The different areas that are investigated are as follows:
· Network protocols including Internet Protocol (IP), User Datagram Protocol (UDP), and Transmission Control Protocol (TCP). One of the strengths of this book is that it highlights the security issues that are often associated with the software that implements these protocols.
· Firewalls, which involve an in-depth discussion of stateless firewalls, simple stateful firewalls, stateful inspection firewalls, the differences between the various types of firewalls, and spoofing attacks. The book's authors believe that the review of firewall software is "an area that's currently lacking in extensive investigation, so it's a good place for a vulnerability researcher to cover new ground."
· Network application protocols such as HyperText Transfer Protocol (HTTP) and Internet Security Association and Key Management Protocol (ISAKMP) along with Abstract Syntax Notation (ASN.1) and the Domain Name System (DNS.)
· Web applications, which, according to the authors of the book, are "one of the most popular areas of modern software development; in fact, they might be the single biggest innovation of the dot-com era," and finally
· Web technologies, which starts off with a discussion of Web Services and Service-Oriented Architecture, for example, Simple Object Access Protocol (SOAP), Representational State Transfer (REST) and Asynchronous JavaScript and XML (AJAX) followed by a look at Web application platforms and other technologies like Common Gateway Interface (CGI), Perl, PHP Hypertext Preprocessor (PHP), Java, Active Server Pages (ASP) and ASP.NET.

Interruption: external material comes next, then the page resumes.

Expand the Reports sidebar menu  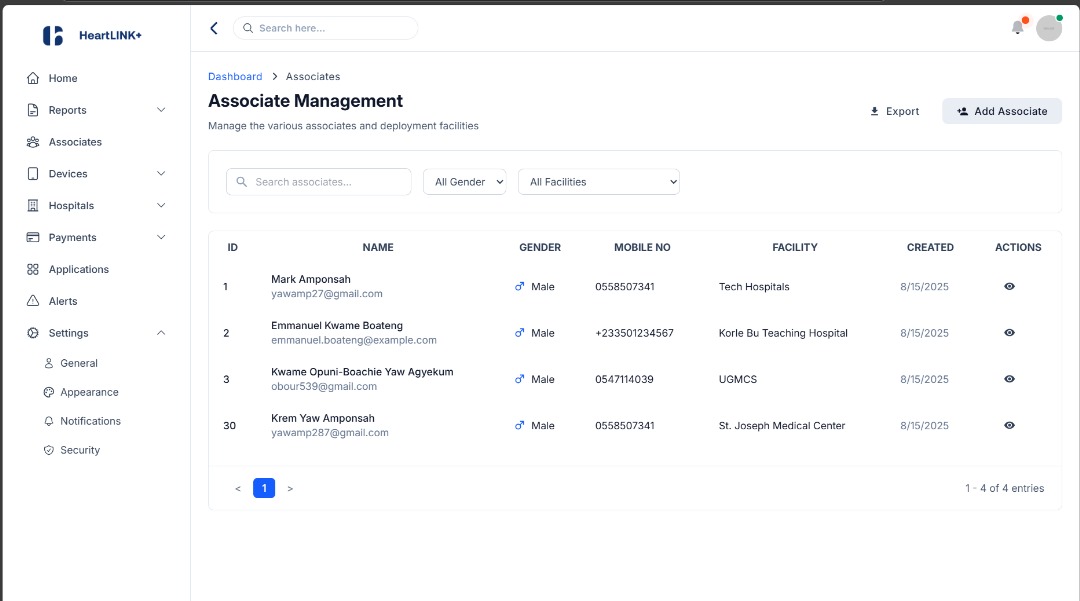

As regards the last chapter of the book, which is dedicated to Web technologies, the authors of the book themselves readily acknowledge that Web application platforms are "quite complex" and that "an entire book could be devoted to a detailed exploration of the security aspects of each one." One solution to this problem, as suggested by the book's authors and one which I agree with too, is to obtain additional detailed information from platform developers themselves as well as from other security resources.
The book concludes with a short but still useful bibliography.
Although "The Art of Software Security Assessment: Identifying and Preventing Software Vulnerabilities" is a largish book – it is over 1100 pages in length – I recommend that you read it through from start to finish, instead of randomly picking out chapters here and there to read. By adopting such an approach, you give yourself the best chance of understanding software vulnerabilities, and most importantly, learning about the different techniques and tools that can help you and members of your staff to successfully perform software security assessments. But if your time constraints and pressures of work are such that it is simply impossible to read the whole book, then at least read the first four chapters, that is, the complete first section of the book. Doing so will provide the foundation that is required for subsequently selecting individual chapters to read.
In conclusion, it is worth remembering too that while a large number of books have already been written that cover the art of building secure applications, there are relatively few that show IT professionals how to unearth vulnerabilities in existing software. This particular book has been written to readdress that vital issue. It is recommended reading for IT professionals whose responsibility is to either create secure software applications and systems, or alternatively, to ensure that any existing software in their care is indeed safe and secure.